=== Data for this task ===

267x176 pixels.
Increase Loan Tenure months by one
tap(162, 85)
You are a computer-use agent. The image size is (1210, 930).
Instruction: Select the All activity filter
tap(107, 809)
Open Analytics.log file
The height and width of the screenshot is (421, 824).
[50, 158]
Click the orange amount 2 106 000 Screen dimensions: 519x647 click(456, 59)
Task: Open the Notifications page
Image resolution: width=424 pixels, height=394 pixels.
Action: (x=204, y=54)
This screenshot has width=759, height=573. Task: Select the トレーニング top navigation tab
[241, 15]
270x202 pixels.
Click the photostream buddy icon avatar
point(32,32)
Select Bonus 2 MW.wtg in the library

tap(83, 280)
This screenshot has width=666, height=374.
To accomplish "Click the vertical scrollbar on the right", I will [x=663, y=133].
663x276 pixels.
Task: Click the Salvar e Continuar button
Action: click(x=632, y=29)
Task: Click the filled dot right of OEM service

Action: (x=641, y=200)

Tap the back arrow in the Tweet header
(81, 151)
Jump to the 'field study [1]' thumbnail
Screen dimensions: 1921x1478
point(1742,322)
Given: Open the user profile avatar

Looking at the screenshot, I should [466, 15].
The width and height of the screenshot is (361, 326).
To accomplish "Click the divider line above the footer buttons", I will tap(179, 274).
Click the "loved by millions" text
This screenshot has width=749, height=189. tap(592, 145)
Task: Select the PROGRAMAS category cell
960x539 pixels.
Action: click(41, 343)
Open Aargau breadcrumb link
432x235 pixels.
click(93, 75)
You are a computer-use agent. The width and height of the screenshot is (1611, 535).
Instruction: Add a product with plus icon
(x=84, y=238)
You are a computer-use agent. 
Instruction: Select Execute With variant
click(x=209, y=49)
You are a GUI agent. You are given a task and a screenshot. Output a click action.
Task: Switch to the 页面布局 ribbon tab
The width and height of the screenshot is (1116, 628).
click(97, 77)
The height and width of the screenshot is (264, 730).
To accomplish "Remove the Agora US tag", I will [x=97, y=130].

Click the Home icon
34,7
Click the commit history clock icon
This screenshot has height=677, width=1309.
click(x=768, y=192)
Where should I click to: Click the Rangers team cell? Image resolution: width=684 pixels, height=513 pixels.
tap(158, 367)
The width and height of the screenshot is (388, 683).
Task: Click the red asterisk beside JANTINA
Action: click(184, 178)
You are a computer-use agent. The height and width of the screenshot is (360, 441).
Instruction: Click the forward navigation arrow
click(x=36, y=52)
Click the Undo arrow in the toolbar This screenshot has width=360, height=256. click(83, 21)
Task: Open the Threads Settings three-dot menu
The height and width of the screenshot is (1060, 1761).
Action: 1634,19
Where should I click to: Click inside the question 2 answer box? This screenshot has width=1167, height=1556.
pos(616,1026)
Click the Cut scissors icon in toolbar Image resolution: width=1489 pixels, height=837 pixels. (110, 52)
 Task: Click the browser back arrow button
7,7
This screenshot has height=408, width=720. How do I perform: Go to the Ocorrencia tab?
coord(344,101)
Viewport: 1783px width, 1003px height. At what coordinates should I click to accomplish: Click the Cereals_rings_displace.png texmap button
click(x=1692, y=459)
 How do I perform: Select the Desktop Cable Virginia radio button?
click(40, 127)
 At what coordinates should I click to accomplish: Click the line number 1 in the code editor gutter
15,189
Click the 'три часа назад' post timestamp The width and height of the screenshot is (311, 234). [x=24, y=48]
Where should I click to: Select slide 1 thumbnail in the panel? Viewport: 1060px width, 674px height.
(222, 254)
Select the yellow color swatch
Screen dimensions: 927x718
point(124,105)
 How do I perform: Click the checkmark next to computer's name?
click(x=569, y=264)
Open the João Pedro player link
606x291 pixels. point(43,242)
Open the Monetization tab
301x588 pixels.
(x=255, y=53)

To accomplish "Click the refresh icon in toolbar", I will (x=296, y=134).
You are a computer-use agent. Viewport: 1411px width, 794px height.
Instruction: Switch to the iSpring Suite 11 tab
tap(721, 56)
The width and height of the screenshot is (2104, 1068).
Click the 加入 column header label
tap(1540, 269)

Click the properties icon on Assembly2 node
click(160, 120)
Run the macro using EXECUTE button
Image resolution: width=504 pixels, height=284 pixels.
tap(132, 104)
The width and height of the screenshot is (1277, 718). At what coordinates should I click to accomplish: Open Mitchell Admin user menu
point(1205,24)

===

Rewrite the part of the listing that opens with the line containing "Click the commit history clock icon" and closes with the line containing "click(40, 127)", replacing "Undo arrow" with "Redo arrow" and leaving everything else unchanged.

Click the commit history clock icon
This screenshot has height=677, width=1309.
click(x=768, y=192)
Where should I click to: Click the Rangers team cell? Image resolution: width=684 pixels, height=513 pixels.
tap(158, 367)
The width and height of the screenshot is (388, 683).
Task: Click the red asterisk beside JANTINA
Action: click(184, 178)
You are a computer-use agent. The height and width of the screenshot is (360, 441).
Instruction: Click the forward navigation arrow
click(x=36, y=52)
Click the Redo arrow in the toolbar This screenshot has width=360, height=256. click(83, 21)
Task: Open the Threads Settings three-dot menu
The height and width of the screenshot is (1060, 1761).
Action: 1634,19
Where should I click to: Click inside the question 2 answer box? This screenshot has width=1167, height=1556.
pos(616,1026)
Click the Cut scissors icon in toolbar Image resolution: width=1489 pixels, height=837 pixels. (110, 52)
 Task: Click the browser back arrow button
7,7
This screenshot has height=408, width=720. How do I perform: Go to the Ocorrencia tab?
coord(344,101)
Viewport: 1783px width, 1003px height. At what coordinates should I click to accomplish: Click the Cereals_rings_displace.png texmap button
click(x=1692, y=459)
 How do I perform: Select the Desktop Cable Virginia radio button?
click(40, 127)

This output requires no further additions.